14 Schließlich kann einer Rechtsfrage nur dann grundsätzliche Bedeutung zukommen, wenn sie über den konkreten Einzelfall hinaus Bedeutung besitzt (vgl. für viele VwGH 13.6.2024, Ra 2024/01/0156, mwN).
15 Diese Voraussetzung liegt im Revisionsfall ‑ vor dem Hintergrund der spezifischen Sachverhaltskonstellation ‑ in Bezug auf die hier maßgeblichen Fragen der Auslegung bzw. Anwendung des aserbaidschanischen Rechts nicht vor.

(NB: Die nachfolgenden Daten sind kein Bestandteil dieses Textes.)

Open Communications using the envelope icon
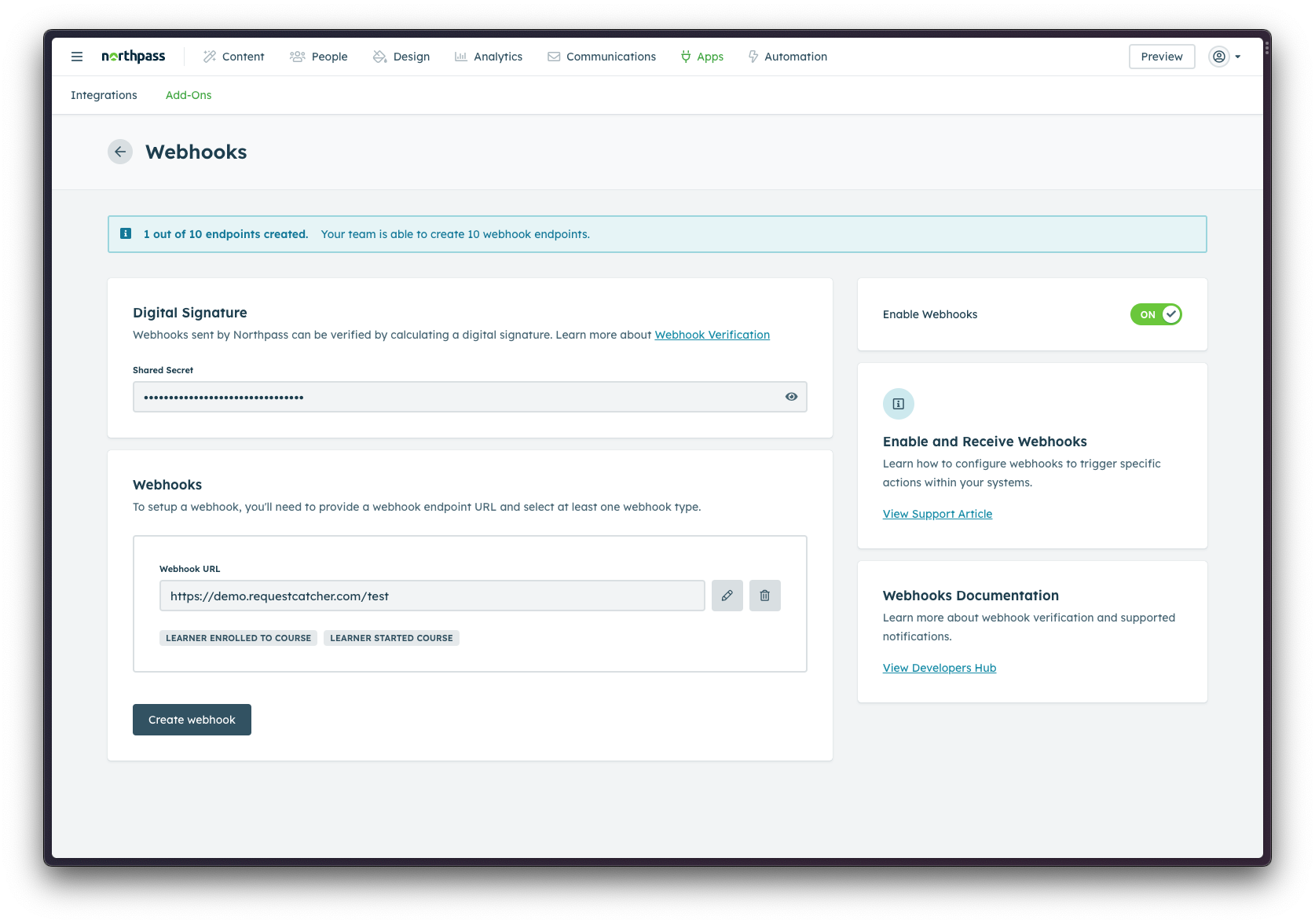The image size is (1315, 924). (x=553, y=56)
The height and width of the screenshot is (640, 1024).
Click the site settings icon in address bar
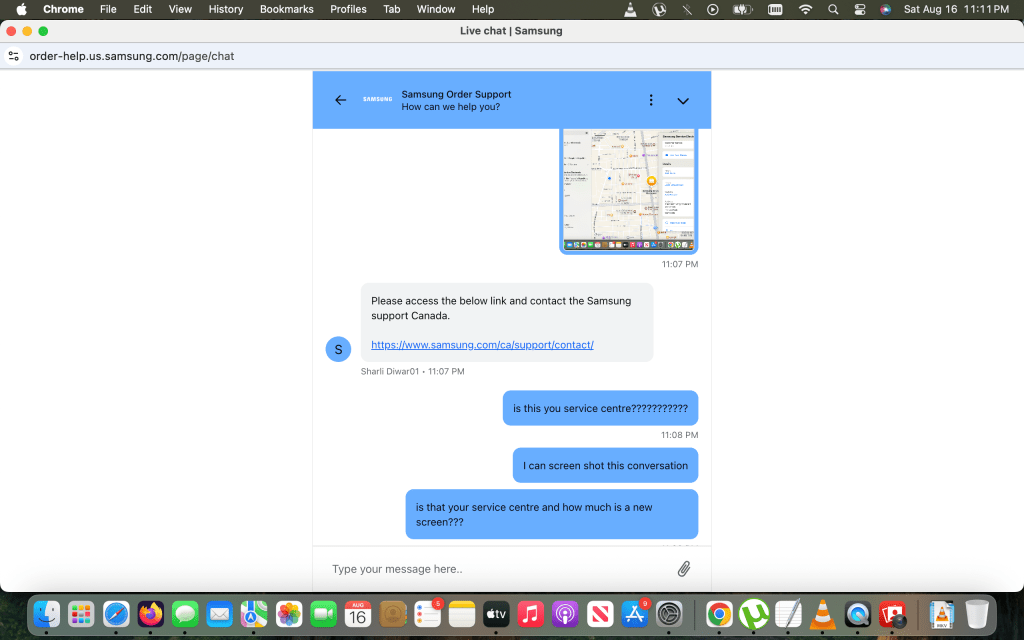(x=14, y=56)
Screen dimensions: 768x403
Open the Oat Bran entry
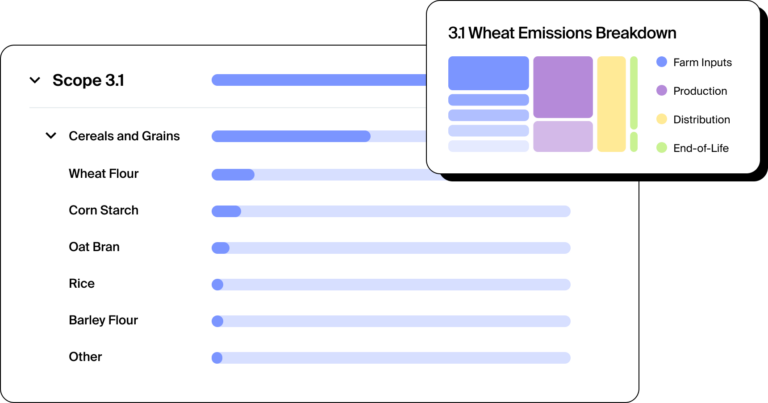[94, 247]
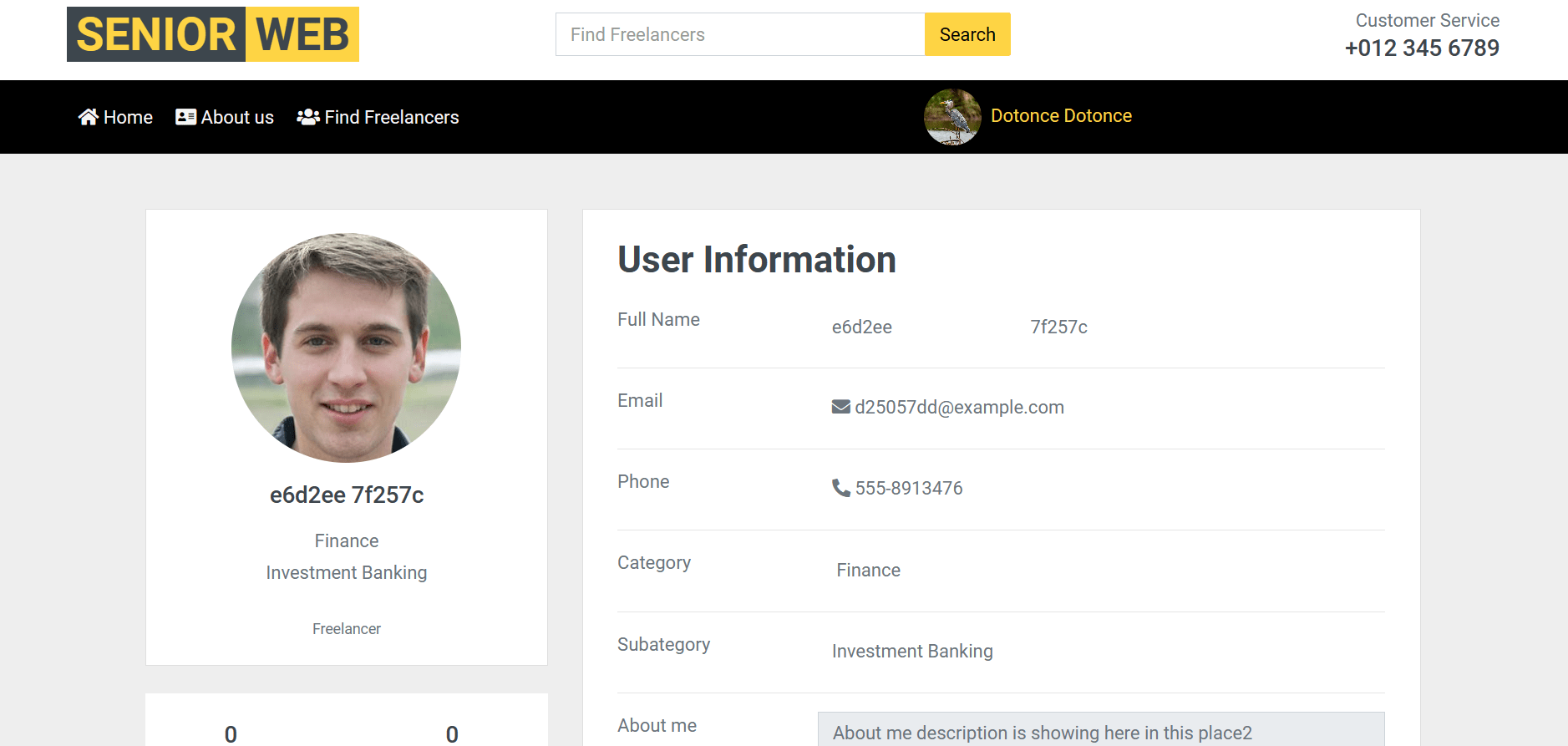Open the Home menu item
1568x746 pixels.
[x=128, y=117]
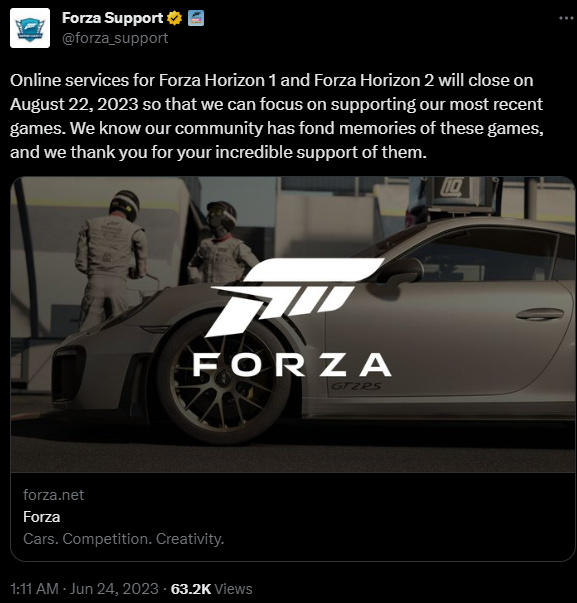This screenshot has width=577, height=603.
Task: Click the Forza affiliate badge beside the name
Action: click(196, 18)
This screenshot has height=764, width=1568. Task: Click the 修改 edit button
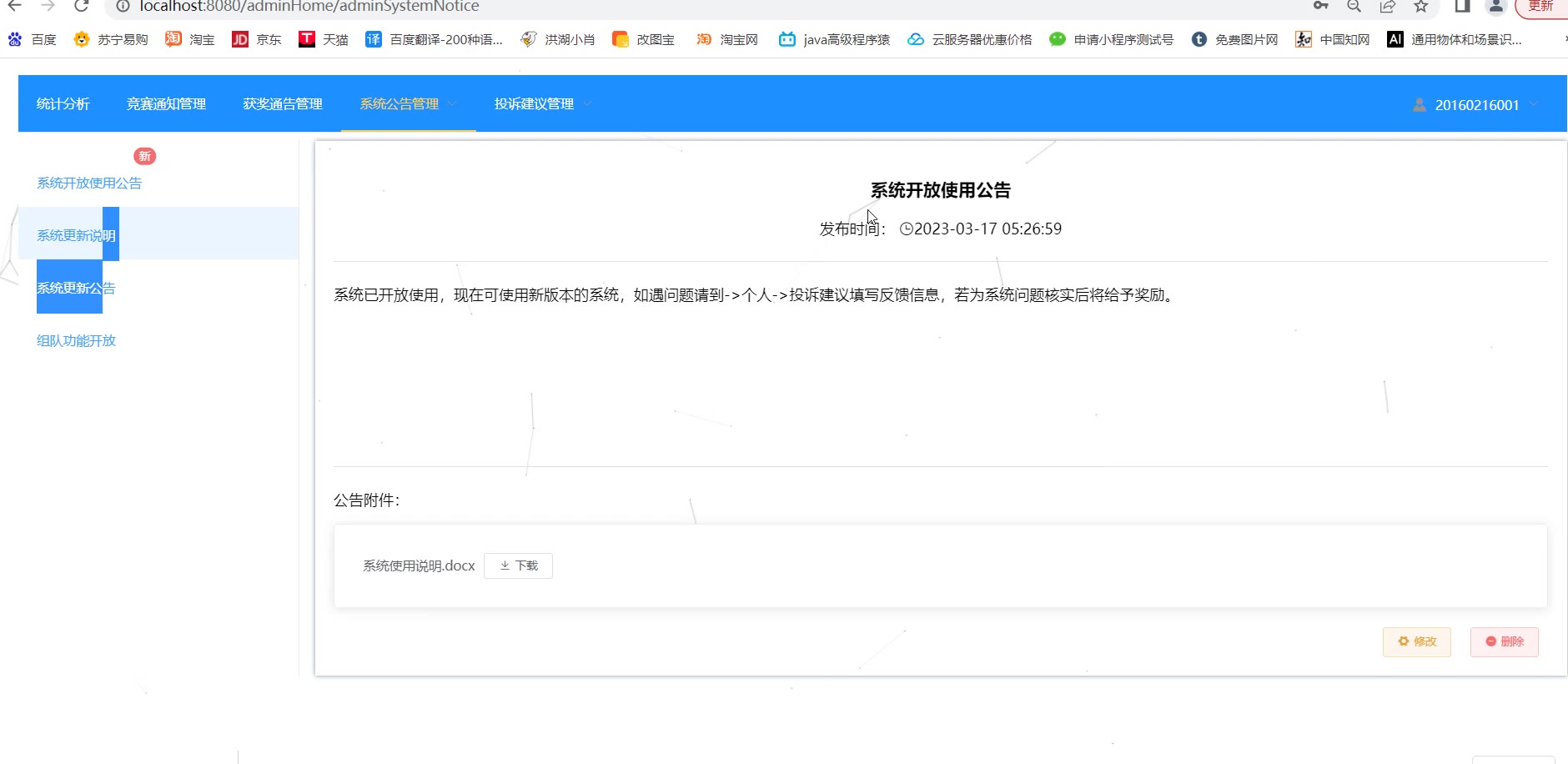pyautogui.click(x=1416, y=641)
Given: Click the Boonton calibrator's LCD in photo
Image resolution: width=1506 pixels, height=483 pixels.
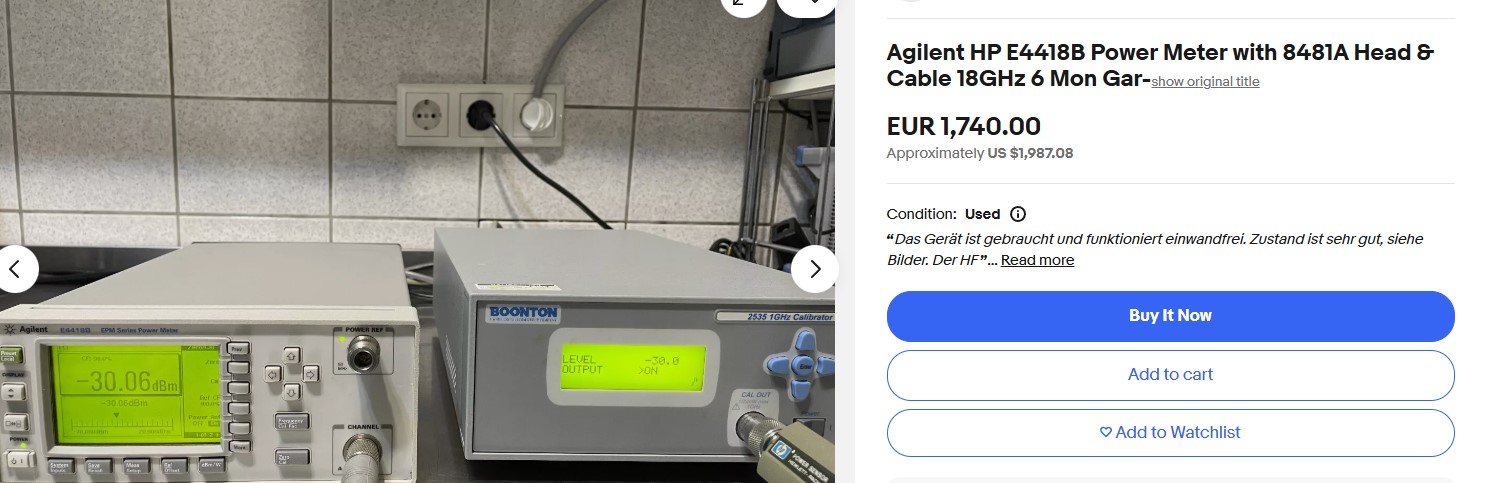Looking at the screenshot, I should point(625,366).
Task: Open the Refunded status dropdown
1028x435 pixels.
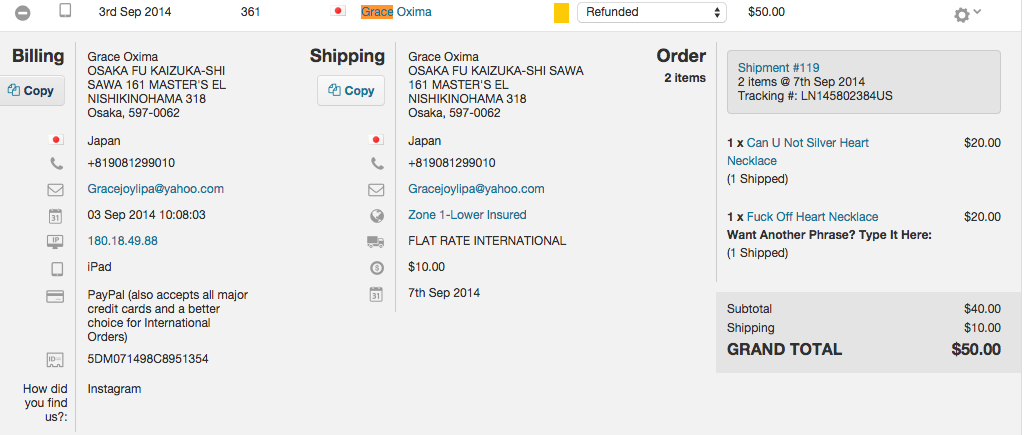Action: point(651,13)
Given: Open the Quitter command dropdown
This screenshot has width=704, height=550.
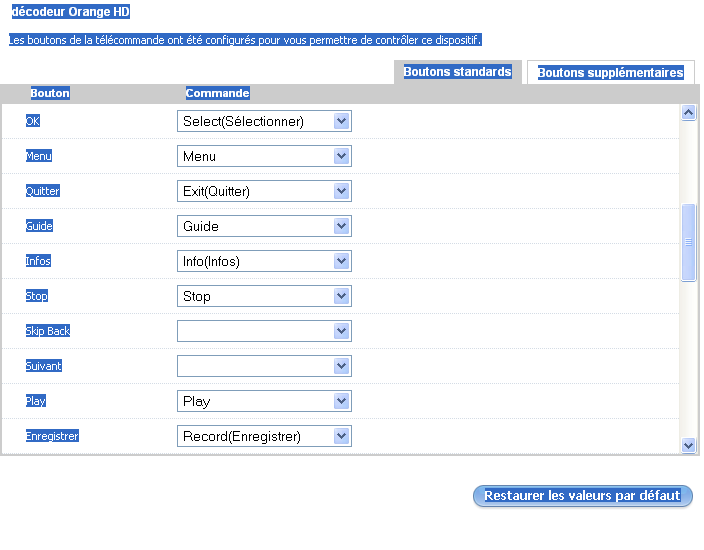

Demnach vermag auch das Zulässigkeitsvorbringen, wonach keine Rechtsprechung zu der Frage bestehe, „ob ein Verwaltungsgericht eigenmächtig Art. 5 des aserbaidschanischen Staatsbürgerschaftsgesetzes als in Widerspruch zur aserbaidschanischen Verfassung beurteilen darf“, keine grundsätzliche Rechtsfrage im Sinne des Art. 133 Abs. 4 B‑VG aufzuwerfen.
16 Die Revision war daher zurückzuweisen.